* [Aim]
Copy out the entire forum thread below about putting a sound system in a Corolla, word for word and without changing anything.

* [Text to read]
*-*-*

# Newb system Q plz answer guys



## medistar (Jun 20, 2003)

Hey guys, after recently not getting a SE-R (i was so pissed) I had to settle for a damn toyota corolla..=o(. Well as you know those bad boys rnt that fast and dont have an sr20de big nasty engine. So I wanna do system in it, but I have never read about it. And i can't seem to get much help. Can some1 plz gimme like a quick 1 sentence line of everything I would need, a quick descritpion of stuff like amps, subs, yadda yadda. I got about 1k but the cash is flowing in. Also are those sony xplode cd players good?


----------



## SuperSentra4203 (Dec 17, 2002)

*-*-*

* [Dataset section]
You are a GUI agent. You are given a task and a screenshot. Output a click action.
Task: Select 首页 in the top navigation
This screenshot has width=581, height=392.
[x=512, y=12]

*-*-*

* [Exercise solution]
# Newb system Q plz answer guys



## medistar (Jun 20, 2003)

Hey guys, after recently not getting a SE-R (i was so pissed) I had to settle for a damn toyota corolla..=o(. Well as you know those bad boys rnt that fast and dont have an sr20de big nasty engine. So I wanna do system in it, but I have never read about it. And i can't seem to get much help. Can some1 plz gimme like a quick 1 sentence line of everything I would need, a quick descritpion of stuff like amps, subs, yadda yadda. I got about 1k but the cash is flowing in. Also are those sony xplode cd players good?


----------



## SuperSentra4203 (Dec 17, 2002)